>> start TEXT EXTRACT

# Bean soup and cornbread keto style



## jcam222 (Jan 3, 2020)

I have always loved good soup beans and often made them after holidays with leftover ham and ham bone.  I decided today to try to recreate that meal in a low carb version. I have used black soybeans before very successfully for baked beans and chili so they are the perfect choice. An entire cup of them has only 2 net carbs.  A cornbread replica i a bit more challenging but I have found a couple recipes to combine and see how it comes out. 

Started out with onions, bacon and some leftover ham.  







Cut up the onions and bacon and decided to precook those some prior to adding ingredients to the Instant Pot







Found this big ham bone my wife saved in the garage frig so into the mix it will go. Wondering who pilfered the second ham bone. 





These are the black soy beans. I used 2 1/2 cups of these that I put in water that I brought to a boil and then let them sit and soak for about an hour.






Leftover diced ham, bacon , onions, soy beans  and SPOG went into our 10 qt. Instant pot. I added water to just about a 1/4 inch below the max fill line and set the pot for 35 minutes on manual.  I let it natural release for 10 minutes and then relieved the rest of the pressure. Use a immersion blender then to blend some of the bean mixture to thicken the results. This could also be moved to a pan to cook longer to thicken if desired.  







Next up is the attempt to create something to replace cornbread.  The basics are almond flour, coconut flour, heavy cream, eggs , butter , salt and baking powder






Measured ingredients 1 cups almond flour, 2/3 cup coconut flour, 2 tsp. salt, 1 tsp baking powder, 6 eggs, 1 cup heavy cream, 1/2 cup salted butter melted. I decided to also add about a half cup of  drained canned green chilies and a half cup of shredded cheddar. 





Preheat the oven to 325 . Mix all ingredients except the butter , chili's and cheese first. Once you have a nice consistent mix add the melted butter and mix in, lastly mix in the chili's and cheese. 






Into a well greased 12 inch cast iron skillet for 30 to 40 minutes / until the top is golden brown. 






Finally plated up a meal for my wife who just got home from work. Growing up we always also had some onion and hot sauce with this meal so had to add that. 






The soup came out great. The bread is pretty good , especially the texture. Next time I make it I will cut the salt in half and use unsalted butter as well until I find the sweet spot for the level of salt. Overall pretty pleased with the meal. 

Thanks for looking!!


----------



## DanMcG (Jan 3, 2020)

Man that bread is on the short list, thanks Jcam.

>> end TEXT EXTRACT
>> start LISTING

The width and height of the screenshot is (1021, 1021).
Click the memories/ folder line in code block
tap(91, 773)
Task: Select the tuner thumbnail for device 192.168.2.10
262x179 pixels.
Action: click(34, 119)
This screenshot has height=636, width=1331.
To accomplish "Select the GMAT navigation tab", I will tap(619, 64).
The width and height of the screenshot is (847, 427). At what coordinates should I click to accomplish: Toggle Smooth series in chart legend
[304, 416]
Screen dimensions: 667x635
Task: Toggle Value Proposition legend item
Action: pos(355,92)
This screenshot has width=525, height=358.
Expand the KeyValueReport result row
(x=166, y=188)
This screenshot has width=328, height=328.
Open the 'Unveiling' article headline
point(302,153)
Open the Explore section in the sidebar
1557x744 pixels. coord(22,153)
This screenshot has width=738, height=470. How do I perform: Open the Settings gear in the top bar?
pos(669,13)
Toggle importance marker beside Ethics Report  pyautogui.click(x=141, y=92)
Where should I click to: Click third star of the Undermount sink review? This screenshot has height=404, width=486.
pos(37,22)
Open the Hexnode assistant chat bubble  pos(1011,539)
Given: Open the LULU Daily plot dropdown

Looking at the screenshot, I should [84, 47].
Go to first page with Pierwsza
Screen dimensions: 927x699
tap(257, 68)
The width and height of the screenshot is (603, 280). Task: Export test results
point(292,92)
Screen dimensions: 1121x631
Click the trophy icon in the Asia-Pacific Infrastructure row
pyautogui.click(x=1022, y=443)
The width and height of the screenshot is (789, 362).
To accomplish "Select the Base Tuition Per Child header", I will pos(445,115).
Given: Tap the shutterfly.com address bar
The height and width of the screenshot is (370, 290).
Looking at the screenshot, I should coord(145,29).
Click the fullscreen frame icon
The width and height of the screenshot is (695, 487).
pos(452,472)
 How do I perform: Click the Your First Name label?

>> end LISTING

* [GIVEN PROBLEM A]:
Name the basic ingredients that the keto bean soup and cornbread thread gives for the cornbread replacement, before any extra additions.
* [GIVEN PROBLEM B]:
Extend the keto bean soup and cornbread thread from its last reply onward.

* [EXPECTED OUTPUT A]:
Almond flour, coconut flour, heavy cream, eggs, butter, salt, and baking powder.

* [EXPECTED OUTPUT B]:
Don't get me wrong the soup is on the list too, but I really need to try that bread


----------



## SmokinVOLfan (Jan 3, 2020)

That soup looks great and very creative in creating that "bread". Points for sure!


----------



## Sowsage (Jan 3, 2020)

Looks great! That "cornbread" actually looks like the real cornbread! Nice plating as well!


----------



## tx smoker (Jan 3, 2020)

All I can say is WOW Jeff!! I'm not into the whole Keto thing (or any other diet for that matter) but the meal looks fantastic!! Huge points for the creativity, thinking outside the box, and creating something that's totally unique but still very gratifying. Excellent job my friend!!

Robert


----------



## smokerjim (Jan 3, 2020)

all looks good from here, I can go for a bowl and some bread


----------



## xray (Jan 3, 2020)

The soup and cornbread look real good! Points for the effort of making that bread.


----------



## Hawging It (Jan 4, 2020)

jcam222 said:


> I have always loved good soup beans and often made them after holidays with leftover ham and ham bone.  I decided today to try to recreate that meal in a low carb version. I have used black soybeans before very successfully for baked beans and chili so they are the perfect choice. An entire cup of them has only 2 net carbs.  A cornbread replica i a bit more challenging but I have found a couple recipes to combine and see how it comes out.
> 
> Started out with onions, bacon and some leftover ham.
> 
> ...


It all looks great! You have given me an Idea. We love Red Beans and Rice with smoked pork sausage around our house.  I wonder what Soybeans and rice with pork sausage would be like?  I haven't looked yet but are soybeans sold in a grocery store? Thousands of acres of soybeans planted in Mississippi each year but used primarily to mix with other grains for cattle feed etc.


----------



## jcam222 (Jan 4, 2020)

Hawging It said:


> It all looks great! You have given me an Idea. We love Red Beans and Rice with smoked pork sausage around our house.  I wonder what Soybeans and rice with pork sausage would be like?  I haven't looked yet but are soybeans sold in a grocery store? Thousands of acres of soybeans planted in Mississippi each year but used primarily to mix with other grains for cattle feed etc.


The soybeans I use are specifically black soybeans. Hard as hell to find retail. I ordered mine from Amazon. I use those because they are loaded with fiber and only have 2 net carbs per whole cup. I think you could use them to make anything that calls for other bean types.


----------



## SecondHandSmoker (Jan 4, 2020)

Looks great.
Got to give this a try for sure!


----------



## jcam222 (Jan 4, 2020)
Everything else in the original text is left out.